We inserted the 774-bp TH-responsive DNA fragment into a heterologous mouse mammary tumor virus (MMTV) basal promoter:luciferase reporter vector (14). The fragment was ligated into a HindIII site within the reporter construct polylinker. Insertion and orientation were verified by restriction map analysis. The 774-bp TH-responsive region was also inserted into HindIII digested pBluescript to facilitate generation of the approximately 150-bp fragments used in the mobility shift assays. The sequence of fragment 2.1 (-2774/-2639) is: AAGCTTTGCCCTCTGCATCTGGCCCAGACCTGGATTTGGCTGCCTGTTCTGCCCTGGAGAAGCAAGGCCAACTGTCAACACAGGGTGACTTCAGGTCATCTGTGGCTATGCATGGCCAGCCTGCCAAGGGACTTGACGAGAGGGAA.

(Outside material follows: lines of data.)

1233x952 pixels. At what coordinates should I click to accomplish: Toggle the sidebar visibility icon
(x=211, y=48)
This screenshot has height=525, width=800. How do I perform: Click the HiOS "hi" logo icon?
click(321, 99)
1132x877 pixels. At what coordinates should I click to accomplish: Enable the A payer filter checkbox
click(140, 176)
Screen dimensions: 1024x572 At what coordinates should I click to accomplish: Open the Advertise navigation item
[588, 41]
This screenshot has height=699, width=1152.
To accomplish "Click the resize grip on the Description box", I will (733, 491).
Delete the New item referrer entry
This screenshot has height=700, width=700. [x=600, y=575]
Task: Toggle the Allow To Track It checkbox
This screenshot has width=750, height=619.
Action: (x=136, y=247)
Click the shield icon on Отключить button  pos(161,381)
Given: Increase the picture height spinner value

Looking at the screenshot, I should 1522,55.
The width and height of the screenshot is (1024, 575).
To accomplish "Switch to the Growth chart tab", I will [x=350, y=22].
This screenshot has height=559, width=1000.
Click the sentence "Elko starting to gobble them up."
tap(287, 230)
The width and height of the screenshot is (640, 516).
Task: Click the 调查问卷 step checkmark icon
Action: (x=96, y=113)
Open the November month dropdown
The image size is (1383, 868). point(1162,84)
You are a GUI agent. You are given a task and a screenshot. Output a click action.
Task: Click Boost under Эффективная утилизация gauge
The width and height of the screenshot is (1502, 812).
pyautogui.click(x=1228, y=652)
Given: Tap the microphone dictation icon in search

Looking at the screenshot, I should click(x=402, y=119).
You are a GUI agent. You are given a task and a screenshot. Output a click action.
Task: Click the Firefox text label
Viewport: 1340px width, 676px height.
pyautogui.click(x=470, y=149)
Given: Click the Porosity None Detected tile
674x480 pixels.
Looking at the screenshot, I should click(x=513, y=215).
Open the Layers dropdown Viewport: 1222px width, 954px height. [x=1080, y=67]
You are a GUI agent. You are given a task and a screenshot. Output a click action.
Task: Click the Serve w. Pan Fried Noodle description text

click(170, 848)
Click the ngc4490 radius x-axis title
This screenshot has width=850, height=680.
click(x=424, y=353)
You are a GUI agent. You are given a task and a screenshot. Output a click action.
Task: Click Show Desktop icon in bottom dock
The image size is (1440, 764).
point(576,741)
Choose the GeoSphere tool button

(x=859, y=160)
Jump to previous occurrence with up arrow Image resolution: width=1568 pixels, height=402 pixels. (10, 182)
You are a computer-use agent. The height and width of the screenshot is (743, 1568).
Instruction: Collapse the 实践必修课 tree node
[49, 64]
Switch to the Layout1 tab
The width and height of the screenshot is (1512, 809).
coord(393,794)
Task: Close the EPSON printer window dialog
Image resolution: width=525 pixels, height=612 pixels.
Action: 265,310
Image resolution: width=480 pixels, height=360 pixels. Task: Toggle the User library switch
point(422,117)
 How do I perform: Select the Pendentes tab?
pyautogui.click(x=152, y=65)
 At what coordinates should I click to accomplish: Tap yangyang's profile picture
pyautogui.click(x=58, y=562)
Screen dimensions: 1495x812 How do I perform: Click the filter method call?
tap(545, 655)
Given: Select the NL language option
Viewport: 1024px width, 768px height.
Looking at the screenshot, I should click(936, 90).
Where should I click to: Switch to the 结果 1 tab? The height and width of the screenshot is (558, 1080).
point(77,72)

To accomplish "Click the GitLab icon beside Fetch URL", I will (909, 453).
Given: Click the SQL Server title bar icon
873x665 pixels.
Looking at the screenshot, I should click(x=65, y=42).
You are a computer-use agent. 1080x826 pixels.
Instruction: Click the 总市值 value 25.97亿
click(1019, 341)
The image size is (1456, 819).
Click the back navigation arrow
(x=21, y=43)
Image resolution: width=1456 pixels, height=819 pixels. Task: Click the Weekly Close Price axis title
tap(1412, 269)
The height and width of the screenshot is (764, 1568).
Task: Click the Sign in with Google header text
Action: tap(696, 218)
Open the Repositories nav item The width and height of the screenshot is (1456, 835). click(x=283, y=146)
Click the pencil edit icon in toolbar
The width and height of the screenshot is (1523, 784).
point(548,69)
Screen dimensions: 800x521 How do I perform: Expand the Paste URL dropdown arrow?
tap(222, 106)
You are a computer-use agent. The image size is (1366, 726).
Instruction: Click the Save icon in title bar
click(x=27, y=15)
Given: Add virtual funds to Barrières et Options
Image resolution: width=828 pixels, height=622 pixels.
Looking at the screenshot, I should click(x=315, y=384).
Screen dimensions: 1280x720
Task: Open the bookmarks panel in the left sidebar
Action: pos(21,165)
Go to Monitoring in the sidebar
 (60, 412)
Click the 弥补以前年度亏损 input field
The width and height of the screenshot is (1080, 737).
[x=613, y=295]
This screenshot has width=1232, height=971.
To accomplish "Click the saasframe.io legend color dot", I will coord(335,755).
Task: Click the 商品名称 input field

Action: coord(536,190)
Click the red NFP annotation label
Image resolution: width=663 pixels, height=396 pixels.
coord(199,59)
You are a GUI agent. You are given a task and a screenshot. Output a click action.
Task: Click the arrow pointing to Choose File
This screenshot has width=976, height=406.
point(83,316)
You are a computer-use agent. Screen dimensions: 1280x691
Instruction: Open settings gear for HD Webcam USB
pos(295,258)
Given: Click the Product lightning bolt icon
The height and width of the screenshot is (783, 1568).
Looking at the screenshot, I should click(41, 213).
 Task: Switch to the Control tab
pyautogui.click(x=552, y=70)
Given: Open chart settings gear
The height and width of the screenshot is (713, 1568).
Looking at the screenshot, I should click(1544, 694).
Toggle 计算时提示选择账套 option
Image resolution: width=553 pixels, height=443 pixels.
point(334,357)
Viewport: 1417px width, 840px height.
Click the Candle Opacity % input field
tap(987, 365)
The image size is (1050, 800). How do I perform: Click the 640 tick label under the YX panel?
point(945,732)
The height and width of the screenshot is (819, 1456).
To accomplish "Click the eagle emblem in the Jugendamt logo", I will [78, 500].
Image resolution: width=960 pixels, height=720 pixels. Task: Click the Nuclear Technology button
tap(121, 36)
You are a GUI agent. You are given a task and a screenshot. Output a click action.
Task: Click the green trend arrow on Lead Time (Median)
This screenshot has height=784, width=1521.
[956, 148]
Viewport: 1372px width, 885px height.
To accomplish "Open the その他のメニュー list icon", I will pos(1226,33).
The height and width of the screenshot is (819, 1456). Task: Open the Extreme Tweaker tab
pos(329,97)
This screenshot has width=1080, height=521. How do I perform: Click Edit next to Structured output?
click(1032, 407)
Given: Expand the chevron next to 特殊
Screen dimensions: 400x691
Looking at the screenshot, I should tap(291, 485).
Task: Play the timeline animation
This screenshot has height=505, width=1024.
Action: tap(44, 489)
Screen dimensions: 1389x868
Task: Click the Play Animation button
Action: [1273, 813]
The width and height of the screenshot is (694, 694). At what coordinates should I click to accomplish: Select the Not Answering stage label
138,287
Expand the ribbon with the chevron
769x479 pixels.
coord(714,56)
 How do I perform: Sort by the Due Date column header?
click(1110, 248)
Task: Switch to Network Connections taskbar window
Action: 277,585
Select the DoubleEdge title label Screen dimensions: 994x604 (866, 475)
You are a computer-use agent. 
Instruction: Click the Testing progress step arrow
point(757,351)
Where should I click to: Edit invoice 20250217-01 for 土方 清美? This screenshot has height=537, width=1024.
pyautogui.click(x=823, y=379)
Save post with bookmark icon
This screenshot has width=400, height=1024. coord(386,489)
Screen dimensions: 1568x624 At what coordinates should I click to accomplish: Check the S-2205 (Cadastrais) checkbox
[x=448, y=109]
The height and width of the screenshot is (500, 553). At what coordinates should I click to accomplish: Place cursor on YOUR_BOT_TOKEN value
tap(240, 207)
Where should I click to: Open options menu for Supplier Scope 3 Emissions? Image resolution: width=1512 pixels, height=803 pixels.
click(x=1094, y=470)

Mutations in the TRE candidate region were prepared using the Stratagene QuikChange kit (Stratagene, La Jolla, CA). PCR primers were designed to convert the third and fourth G of both hexameric TRE half-sites to T (underlined) as follows: sense strand, -CAACTGTCAACACAGTTTGACTTCATTTCATCTGTGGCTATG- and antisense strand, -CATAGCCACAGATGAAATGAAGTCAAACTGTGTTGACAGTTG. The wild-type 4.3-kb human promoter insert in the PXP2 vector was used as a PCR template. PCR was performed in a GeneAmp PCR System 2400 thermal cycler (Perkin-Elmer, Norwalk, CT), amplifying for 16 cycles. Cycling conditions were: 30 sec at 95 C followed by 1 min at 55 C and then 22 min at 68 C. PCR products were digested with the restriction enzyme DpnI, and transformed into competent Escherichia coli DH5 cells. We screened for the mutation using DraIII digests of isolated plasmid DNA, and identified mutations were then verified by sequence analysis.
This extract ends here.